* Aim of the task
Update the data below by replacing each "Instruction:" with "Command:" and leaving every other character as it is.

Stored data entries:
■ ■ ■ ■
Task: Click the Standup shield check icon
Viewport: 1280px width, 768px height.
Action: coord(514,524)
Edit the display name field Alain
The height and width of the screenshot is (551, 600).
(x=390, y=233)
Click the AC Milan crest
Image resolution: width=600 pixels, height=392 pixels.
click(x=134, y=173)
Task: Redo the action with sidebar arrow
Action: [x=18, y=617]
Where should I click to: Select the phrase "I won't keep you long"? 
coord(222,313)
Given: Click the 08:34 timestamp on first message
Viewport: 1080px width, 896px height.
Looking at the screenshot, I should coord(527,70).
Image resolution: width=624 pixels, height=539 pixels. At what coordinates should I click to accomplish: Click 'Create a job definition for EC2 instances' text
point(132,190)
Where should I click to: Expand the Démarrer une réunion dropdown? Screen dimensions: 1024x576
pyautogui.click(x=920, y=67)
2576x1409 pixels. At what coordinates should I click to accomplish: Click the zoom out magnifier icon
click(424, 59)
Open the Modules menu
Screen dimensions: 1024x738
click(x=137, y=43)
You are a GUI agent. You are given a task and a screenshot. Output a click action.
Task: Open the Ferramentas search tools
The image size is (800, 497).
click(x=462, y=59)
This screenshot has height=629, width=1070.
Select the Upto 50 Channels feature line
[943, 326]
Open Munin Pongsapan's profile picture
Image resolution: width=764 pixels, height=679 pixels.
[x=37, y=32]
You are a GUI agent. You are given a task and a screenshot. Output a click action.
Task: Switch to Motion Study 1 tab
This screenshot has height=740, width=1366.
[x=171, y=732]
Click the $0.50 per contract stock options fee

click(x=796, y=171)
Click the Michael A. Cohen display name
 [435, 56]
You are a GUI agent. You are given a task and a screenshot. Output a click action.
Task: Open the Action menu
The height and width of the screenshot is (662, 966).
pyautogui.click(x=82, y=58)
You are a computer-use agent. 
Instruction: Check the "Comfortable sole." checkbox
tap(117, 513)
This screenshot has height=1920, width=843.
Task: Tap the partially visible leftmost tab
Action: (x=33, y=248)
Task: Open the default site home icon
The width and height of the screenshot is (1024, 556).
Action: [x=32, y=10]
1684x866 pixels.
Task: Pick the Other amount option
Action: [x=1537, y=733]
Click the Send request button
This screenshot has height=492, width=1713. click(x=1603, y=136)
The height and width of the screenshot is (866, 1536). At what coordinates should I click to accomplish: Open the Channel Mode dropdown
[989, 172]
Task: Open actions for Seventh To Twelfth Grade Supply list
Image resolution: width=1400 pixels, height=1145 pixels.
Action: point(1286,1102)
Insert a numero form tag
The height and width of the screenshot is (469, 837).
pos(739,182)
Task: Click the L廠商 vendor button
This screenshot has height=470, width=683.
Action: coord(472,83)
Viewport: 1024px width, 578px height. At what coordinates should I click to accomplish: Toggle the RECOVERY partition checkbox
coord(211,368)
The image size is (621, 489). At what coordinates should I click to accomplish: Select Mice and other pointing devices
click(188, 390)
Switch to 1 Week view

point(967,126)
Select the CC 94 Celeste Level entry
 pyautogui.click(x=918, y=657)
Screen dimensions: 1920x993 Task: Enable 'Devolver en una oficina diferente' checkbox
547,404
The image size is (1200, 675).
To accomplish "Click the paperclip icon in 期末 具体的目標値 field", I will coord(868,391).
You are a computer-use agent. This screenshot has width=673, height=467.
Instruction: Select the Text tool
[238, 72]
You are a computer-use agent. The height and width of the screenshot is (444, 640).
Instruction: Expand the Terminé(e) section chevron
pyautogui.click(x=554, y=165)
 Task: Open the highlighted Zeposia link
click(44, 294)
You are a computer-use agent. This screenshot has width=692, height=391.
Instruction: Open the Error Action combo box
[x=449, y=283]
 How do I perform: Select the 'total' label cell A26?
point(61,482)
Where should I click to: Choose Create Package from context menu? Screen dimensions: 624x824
■ ■ ■ ■
* Written response
Task: Click the Standup shield check icon
Viewport: 1280px width, 768px height.
Action: coord(514,524)
Edit the display name field Alain
The height and width of the screenshot is (551, 600).
(x=390, y=233)
Click the AC Milan crest
Image resolution: width=600 pixels, height=392 pixels.
click(x=134, y=173)
Task: Redo the action with sidebar arrow
Action: [x=18, y=617]
Where should I click to: Select the phrase "I won't keep you long"? 
coord(222,313)
Given: Click the 08:34 timestamp on first message
Viewport: 1080px width, 896px height.
Looking at the screenshot, I should coord(527,70).
Image resolution: width=624 pixels, height=539 pixels. At what coordinates should I click to accomplish: Click 'Create a job definition for EC2 instances' text
point(132,190)
Where should I click to: Expand the Démarrer une réunion dropdown? Screen dimensions: 1024x576
pyautogui.click(x=920, y=67)
2576x1409 pixels. At what coordinates should I click to accomplish: Click the zoom out magnifier icon
click(424, 59)
Open the Modules menu
Screen dimensions: 1024x738
click(x=137, y=43)
You are a GUI agent. You are given a task and a screenshot. Output a click action.
Task: Open the Ferramentas search tools
The image size is (800, 497).
click(x=462, y=59)
This screenshot has height=629, width=1070.
Select the Upto 50 Channels feature line
[943, 326]
Open Munin Pongsapan's profile picture
Image resolution: width=764 pixels, height=679 pixels.
[x=37, y=32]
You are a GUI agent. You are given a task and a screenshot. Output a click action.
Task: Switch to Motion Study 1 tab
This screenshot has height=740, width=1366.
[x=171, y=732]
Click the $0.50 per contract stock options fee

click(x=796, y=171)
Click the Michael A. Cohen display name
 [435, 56]
You are a GUI agent. You are given a task and a screenshot. Output a click action.
Task: Open the Action menu
The height and width of the screenshot is (662, 966).
pyautogui.click(x=82, y=58)
You are a computer-use agent. 
Command: Check the "Comfortable sole." checkbox
tap(117, 513)
This screenshot has height=1920, width=843.
Task: Tap the partially visible leftmost tab
Action: (x=33, y=248)
Task: Open the default site home icon
The width and height of the screenshot is (1024, 556).
Action: [x=32, y=10]
1684x866 pixels.
Task: Pick the Other amount option
Action: [x=1537, y=733]
Click the Send request button
This screenshot has height=492, width=1713. click(x=1603, y=136)
The height and width of the screenshot is (866, 1536). At what coordinates should I click to accomplish: Open the Channel Mode dropdown
[989, 172]
Task: Open actions for Seventh To Twelfth Grade Supply list
Image resolution: width=1400 pixels, height=1145 pixels.
Action: point(1286,1102)
Insert a numero form tag
The height and width of the screenshot is (469, 837).
pos(739,182)
Task: Click the L廠商 vendor button
This screenshot has height=470, width=683.
Action: coord(472,83)
Viewport: 1024px width, 578px height. At what coordinates should I click to accomplish: Toggle the RECOVERY partition checkbox
coord(211,368)
The image size is (621, 489). At what coordinates should I click to accomplish: Select Mice and other pointing devices
click(188, 390)
Switch to 1 Week view

point(967,126)
Select the CC 94 Celeste Level entry
 pyautogui.click(x=918, y=657)
Screen dimensions: 1920x993 Task: Enable 'Devolver en una oficina diferente' checkbox
547,404
The image size is (1200, 675).
To accomplish "Click the paperclip icon in 期末 具体的目標値 field", I will coord(868,391).
You are a computer-use agent. This screenshot has width=673, height=467.
Command: Select the Text tool
[238, 72]
You are a computer-use agent. The height and width of the screenshot is (444, 640).
Command: Expand the Terminé(e) section chevron
pyautogui.click(x=554, y=165)
 Task: Open the highlighted Zeposia link
click(44, 294)
You are a computer-use agent. This screenshot has width=692, height=391.
Command: Open the Error Action combo box
[x=449, y=283]
 How do I perform: Select the 'total' label cell A26?
point(61,482)
Where should I click to: Choose Create Package from context menu? Screen dimensions: 624x824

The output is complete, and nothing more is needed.